September 2, 2016

I am a week from being a day from running--or walking--my first 100-miler. It is a week from being a day from being five years since I first volunteered at this race, mostly by accident, falling into a hobby which has defined me, in the way that the meaningless things we occupy ourselves with do.

The field is good. It is good although it's local--thus lacking name elites--and it is good because it's local. There is last year's winner, and the first winner. There is the accompanying 50-mile race's course record holder, and the marathon's course record holder. There are people who aren't from here, but mostly, there are people who know this place, have done it or something like it before, and yet are drawn back for reasons I can't articulate but can feel, as I'm one such person myself, being the marathon record holder to whom I just referred.

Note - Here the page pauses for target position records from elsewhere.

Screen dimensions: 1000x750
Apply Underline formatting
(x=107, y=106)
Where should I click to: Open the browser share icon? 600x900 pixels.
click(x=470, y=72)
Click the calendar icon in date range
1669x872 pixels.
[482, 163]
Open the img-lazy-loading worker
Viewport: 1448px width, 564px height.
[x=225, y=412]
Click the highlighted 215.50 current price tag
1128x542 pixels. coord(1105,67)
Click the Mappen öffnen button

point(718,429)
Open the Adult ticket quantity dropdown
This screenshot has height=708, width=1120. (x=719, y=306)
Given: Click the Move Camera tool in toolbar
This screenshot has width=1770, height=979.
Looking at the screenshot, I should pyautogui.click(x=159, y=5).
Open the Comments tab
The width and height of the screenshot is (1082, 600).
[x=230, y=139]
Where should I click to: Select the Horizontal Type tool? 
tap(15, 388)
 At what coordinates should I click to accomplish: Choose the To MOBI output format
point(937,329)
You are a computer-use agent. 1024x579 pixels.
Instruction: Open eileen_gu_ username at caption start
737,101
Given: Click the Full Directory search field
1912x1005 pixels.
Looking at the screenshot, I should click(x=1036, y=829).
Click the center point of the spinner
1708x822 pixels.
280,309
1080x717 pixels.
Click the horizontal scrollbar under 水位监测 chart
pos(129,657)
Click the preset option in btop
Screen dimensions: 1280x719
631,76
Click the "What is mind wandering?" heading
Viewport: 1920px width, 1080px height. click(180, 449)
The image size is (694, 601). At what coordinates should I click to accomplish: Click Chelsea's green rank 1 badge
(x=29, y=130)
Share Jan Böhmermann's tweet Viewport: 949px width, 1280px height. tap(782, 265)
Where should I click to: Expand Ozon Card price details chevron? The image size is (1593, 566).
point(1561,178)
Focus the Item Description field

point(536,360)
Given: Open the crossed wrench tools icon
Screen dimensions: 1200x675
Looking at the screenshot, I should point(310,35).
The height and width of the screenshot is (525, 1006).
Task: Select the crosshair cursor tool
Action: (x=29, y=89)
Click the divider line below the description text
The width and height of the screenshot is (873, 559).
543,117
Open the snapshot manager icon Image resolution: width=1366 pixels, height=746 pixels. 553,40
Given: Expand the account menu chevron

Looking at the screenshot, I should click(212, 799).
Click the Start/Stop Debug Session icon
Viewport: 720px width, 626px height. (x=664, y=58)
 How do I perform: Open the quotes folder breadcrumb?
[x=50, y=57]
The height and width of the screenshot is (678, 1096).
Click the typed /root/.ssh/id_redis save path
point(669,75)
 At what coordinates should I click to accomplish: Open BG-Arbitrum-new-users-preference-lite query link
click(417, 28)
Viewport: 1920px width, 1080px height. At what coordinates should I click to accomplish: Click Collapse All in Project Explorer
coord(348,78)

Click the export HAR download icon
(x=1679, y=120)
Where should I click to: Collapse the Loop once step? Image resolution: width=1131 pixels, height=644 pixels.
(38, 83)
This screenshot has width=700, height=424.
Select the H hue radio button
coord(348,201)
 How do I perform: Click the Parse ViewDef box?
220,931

I don't think I'll win, though, I should say that. Or perhaps I shouldn't, as many people argue you need all sorts of confidence heading into any athletic endeavor, much less one that will, to put it gently, fuck you in several viscerally severe ways. And it's not that I lack confidence, so much as I can read past results, and I know I'm not the best guy there--certainly not at 100 miles.

There is also the fact that, most crucially, I don't really care.

It is a run, or a walk in the park, or some other half-winking understatement that actually mirrors how I feel quite accurately. I want it to be a nice day, perhaps a bit cooler than usual, and I want to enjoy myself while getting it done.

I am not a meme and I just can't register that snarling passion it takes to regard this as the ultimate test of one's self, that running means I can overcome anything, can do anything! :):):):):):):):):):):):):):):)

But.

But I do care, in the way that one cares about a thing that does not matter at all, and yet has given life its present contours. I know it is manufactured adversity for a man who has known nothing but a comfortably middle-class white male life. But I know also--because I went to college, see previous sentence--the knots one can get tangled in, attempting to discover, discern, define life's purpose--thanks philosophy classes!